Taints and tolerations is a concept defined in kubernetes to repel pods from nodes link. Defining tolerations is same as defined in the kubernetes docs. Keep in mind the affinity rules added by the controller when az’s are defined. An example is specified in the examples folder.

Restarting on Config Change

QuarksStatefulSets can be automatically updated when the environment/mounts have changed due to a referenced ConfigMap or a Secret being updated. This behavior is controlled by the updateOnConfigChange flag which defaults to false.

Watches in cleanup controller

  • StatefulSet: Creation/Update

Reconciliation in cleanup controller

It will delete statefulsets with old versions, only after the new statefulset version instances are up and running.

QuarksStatefulSet Active-Passive Controller

qsts-activepassivecontroller-flow Fig. 3: The QuarksStatefulset active/passive controller

Active/passive model is application model that have multiple running instances, but only one instance is active and all other instances are passive (standby). If the active instance is down, one of the passive instances will be promoted to active immediately.

The activePassiveProbes key defines active probe to be performed on a container. The controller examines the active probe periodically to see if the active one is still active. If active pod is down or there isn’t an active pod, the first running pod will be promoted as active and label it as quarks.cloudfoundry.org/pod-active: active.

 1
 2
 3
 4
 5
 6
 7
 8
 9
10
11
12
13
14
15
16
17
18
19
20
21
22
23
24
25
apiVersion: quarks.cloudfoundry.org/v1alpha1
kind: QuarksStatefulSet
metadata:
  name: myquarksstatefulset
spec:
  activePassiveProbes:
    busybox:
      # define a active probe on the container
      exec:
        command:
        - /bin/sh
        - -c
        - /root/check-active.sh
  template:
    spec:
      replicas: 2
      template:
        spec:
          containers:
          - name: busybox
            image: busybox
            command:
            - sleep
            - "3600"
  ...

The controller manages this active probing and provides pod designation label to the service’s selectors. Any requests sent to the service will then only be sent to the active pod.

Relationship with the BDPL component

bpm-qsts-relationship Fig. 4: Relationship with the BPM controller

Figure 4 illustrates the interaction of the BPM Controller with the QuarksStatefulSet Controller.
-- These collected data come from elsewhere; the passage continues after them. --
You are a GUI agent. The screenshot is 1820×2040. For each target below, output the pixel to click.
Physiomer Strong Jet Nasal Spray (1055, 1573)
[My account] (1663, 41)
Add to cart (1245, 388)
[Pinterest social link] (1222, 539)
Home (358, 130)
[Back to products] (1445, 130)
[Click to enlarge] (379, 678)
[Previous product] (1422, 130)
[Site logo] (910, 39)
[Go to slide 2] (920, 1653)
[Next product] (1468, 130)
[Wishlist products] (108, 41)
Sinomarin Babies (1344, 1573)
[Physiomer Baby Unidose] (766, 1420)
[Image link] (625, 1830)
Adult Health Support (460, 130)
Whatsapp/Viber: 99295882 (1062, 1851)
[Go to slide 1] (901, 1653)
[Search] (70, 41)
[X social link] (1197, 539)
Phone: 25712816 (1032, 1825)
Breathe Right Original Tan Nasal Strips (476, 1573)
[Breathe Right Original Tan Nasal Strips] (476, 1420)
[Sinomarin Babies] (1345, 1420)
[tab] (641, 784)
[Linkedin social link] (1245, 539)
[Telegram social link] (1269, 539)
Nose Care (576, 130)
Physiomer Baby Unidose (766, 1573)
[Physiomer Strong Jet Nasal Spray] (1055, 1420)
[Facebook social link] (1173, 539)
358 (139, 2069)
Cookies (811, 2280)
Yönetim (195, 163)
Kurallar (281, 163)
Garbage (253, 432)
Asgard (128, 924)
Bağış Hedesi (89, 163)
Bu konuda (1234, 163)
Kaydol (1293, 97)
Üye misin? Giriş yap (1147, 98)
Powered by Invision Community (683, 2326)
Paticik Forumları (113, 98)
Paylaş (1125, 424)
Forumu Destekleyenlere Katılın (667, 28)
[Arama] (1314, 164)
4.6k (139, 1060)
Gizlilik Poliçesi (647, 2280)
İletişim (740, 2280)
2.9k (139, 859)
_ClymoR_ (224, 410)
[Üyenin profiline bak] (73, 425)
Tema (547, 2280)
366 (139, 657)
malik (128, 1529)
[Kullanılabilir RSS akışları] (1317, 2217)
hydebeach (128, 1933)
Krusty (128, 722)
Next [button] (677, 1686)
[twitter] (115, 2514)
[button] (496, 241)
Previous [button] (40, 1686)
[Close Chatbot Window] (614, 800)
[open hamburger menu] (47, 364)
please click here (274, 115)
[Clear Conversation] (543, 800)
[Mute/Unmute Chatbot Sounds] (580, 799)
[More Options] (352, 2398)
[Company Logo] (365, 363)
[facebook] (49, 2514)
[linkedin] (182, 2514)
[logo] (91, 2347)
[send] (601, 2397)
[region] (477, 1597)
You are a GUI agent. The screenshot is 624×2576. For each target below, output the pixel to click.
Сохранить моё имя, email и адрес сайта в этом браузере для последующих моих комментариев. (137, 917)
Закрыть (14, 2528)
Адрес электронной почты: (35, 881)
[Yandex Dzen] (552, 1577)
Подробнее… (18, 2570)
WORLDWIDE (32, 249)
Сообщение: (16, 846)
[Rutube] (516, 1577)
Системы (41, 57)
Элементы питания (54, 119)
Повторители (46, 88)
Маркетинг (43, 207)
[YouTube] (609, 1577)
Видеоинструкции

Once the BPM controller consumes the data persisted in secrets from the QuarksJob Component, it will use that data to generate new QuarksStatefulset instances. When these resources are generated, the QuarksStatefulSet controller will be watching and trigger its reconciliation loop.

Examples

See https://github.com/cloudfoundry-incubator/cf-operator/tree/master/docs/examples/quarks-statefulset


StatefulSet Rollout

To implement the BOSH behaviour during rollout of a new manifest, an special controller is introduced.